Norwegian Air Shuttle ASA reported improved financial results for the first quarter, posting losses that were substantially smaller than analysts had forecast. The carrier recorded an EBIT loss of NOK 220 million for the quarter, a material improvement versus the consensus estimate for an EBIT loss of NOK 954 million.
On an earnings-before-tax basis, Norwegian reported a loss of NOK 459 million, again coming in ahead of expectations where the consensus stood at a NOK 1,152 million loss. Group operating revenue for the period totaled NOK 6,904 million, narrowly above the NOK 6,884 million analysts had expected.
Traffic efficiency metrics for the quarter were solid.

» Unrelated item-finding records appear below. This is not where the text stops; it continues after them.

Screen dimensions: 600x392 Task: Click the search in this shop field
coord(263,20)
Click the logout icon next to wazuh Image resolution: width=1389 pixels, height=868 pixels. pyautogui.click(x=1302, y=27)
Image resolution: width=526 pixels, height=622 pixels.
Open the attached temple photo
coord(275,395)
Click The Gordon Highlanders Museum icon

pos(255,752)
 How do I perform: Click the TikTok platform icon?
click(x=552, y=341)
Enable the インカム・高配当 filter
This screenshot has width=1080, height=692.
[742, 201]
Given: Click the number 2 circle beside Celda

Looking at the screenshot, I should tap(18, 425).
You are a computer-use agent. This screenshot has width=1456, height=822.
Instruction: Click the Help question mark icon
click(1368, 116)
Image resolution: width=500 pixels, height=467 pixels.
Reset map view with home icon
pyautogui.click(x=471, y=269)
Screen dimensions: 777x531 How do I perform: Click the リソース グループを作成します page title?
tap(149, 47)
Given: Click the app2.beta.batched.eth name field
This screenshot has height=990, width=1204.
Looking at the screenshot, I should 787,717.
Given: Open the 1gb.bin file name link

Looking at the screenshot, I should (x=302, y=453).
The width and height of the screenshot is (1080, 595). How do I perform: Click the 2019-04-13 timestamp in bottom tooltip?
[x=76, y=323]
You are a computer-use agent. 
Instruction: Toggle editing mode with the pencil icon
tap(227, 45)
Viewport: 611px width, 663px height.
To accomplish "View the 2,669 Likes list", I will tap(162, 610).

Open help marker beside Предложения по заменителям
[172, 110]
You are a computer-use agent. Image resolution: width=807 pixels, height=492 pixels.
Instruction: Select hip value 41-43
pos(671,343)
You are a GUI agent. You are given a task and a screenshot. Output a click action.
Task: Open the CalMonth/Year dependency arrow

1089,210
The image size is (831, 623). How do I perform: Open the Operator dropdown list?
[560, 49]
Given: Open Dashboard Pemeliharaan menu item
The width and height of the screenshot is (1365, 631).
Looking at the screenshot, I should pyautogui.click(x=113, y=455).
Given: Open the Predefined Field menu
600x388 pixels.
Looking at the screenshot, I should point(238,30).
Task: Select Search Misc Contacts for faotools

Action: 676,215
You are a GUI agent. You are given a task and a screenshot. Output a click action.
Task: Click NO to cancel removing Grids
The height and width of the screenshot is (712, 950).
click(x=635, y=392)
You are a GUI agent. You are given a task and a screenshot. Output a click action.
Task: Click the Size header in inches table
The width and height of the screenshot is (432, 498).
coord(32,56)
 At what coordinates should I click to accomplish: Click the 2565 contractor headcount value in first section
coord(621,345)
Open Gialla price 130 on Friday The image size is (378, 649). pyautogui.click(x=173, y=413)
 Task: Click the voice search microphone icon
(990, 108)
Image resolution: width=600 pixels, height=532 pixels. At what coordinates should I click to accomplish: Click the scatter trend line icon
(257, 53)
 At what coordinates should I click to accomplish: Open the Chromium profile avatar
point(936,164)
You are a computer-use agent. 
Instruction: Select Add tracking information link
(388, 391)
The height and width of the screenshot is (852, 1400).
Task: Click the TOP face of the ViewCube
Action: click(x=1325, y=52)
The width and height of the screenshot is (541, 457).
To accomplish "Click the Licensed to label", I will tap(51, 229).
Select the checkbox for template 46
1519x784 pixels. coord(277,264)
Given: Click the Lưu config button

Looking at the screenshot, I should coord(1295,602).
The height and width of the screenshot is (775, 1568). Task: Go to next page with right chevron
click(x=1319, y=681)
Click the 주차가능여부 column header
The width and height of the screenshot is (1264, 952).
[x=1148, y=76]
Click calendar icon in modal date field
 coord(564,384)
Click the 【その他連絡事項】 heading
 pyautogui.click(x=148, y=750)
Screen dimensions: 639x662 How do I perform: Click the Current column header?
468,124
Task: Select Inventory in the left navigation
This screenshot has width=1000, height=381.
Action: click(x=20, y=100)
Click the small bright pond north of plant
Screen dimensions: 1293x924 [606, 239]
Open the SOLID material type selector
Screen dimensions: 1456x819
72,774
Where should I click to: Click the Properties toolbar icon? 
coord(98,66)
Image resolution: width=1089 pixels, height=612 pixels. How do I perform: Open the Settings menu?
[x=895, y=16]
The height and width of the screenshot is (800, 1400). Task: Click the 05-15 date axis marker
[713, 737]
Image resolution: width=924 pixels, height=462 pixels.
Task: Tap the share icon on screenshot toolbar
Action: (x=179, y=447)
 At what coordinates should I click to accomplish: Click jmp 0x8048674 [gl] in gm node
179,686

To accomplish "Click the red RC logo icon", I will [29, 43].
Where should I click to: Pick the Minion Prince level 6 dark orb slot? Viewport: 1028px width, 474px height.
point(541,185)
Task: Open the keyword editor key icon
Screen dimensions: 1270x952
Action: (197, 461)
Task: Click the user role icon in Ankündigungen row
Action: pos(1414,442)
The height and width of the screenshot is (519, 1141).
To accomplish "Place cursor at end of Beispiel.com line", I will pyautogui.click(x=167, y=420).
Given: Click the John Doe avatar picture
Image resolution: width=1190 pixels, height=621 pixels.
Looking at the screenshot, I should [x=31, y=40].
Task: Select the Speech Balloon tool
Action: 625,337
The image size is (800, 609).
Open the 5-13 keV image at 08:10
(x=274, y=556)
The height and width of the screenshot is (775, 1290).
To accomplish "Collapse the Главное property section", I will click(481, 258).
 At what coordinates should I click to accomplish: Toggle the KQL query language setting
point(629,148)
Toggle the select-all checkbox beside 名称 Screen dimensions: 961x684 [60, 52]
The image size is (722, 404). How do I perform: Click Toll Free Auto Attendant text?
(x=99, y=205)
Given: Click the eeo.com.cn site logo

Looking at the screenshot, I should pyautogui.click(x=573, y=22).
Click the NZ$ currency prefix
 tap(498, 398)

The reported load factor came in at 86.5%, while an alternative measure showed 87.6%, which matched analyst expectations for the metric.
Navigating the outlook, the airline said booking trends across the group have remained robust and encouraging. For the second quarter of 2026 the company expects available seat kilometers - a measure of production capacity - to increase by 5% compared with the same period a year earlier. For full-year 2026 Norwegian projects overall production growth of approximately 3% relative to 2025 levels.
Operationally, the carrier anticipates a fleet of 95 aircraft for the upcoming summer season. At the same time, Norwegian cautioned that aviation fuel costs for the full year 2026 are expected to increase significantly from the prior year given the current market situation, a factor that could affect unit costs and margins.
Contextual takeaways
- Norwegian delivered better-than-expected profitability metrics for the quarter, with both EBIT and pre-tax losses narrower than consensus.
- Top-line performance was in line with expectations, with group operating revenue slightly above forecasts and load factors meeting analyst projections.
- The carrier is forecasting modest production growth in 2026 and is planning for a 95-aircraft fleet for the summer season, while warning of materially higher aviation fuel costs for the year.
The figures supplied by Norwegian offer a clearer near-term picture of operating performance, though the company explicitly highlighted a significant fuel-cost headwind for 2026. Absent additional detail from the company, the magnitude of the cost impact on unit economics and margins for the full year remains tied to how fuel markets evolve and how capacity and pricing are managed.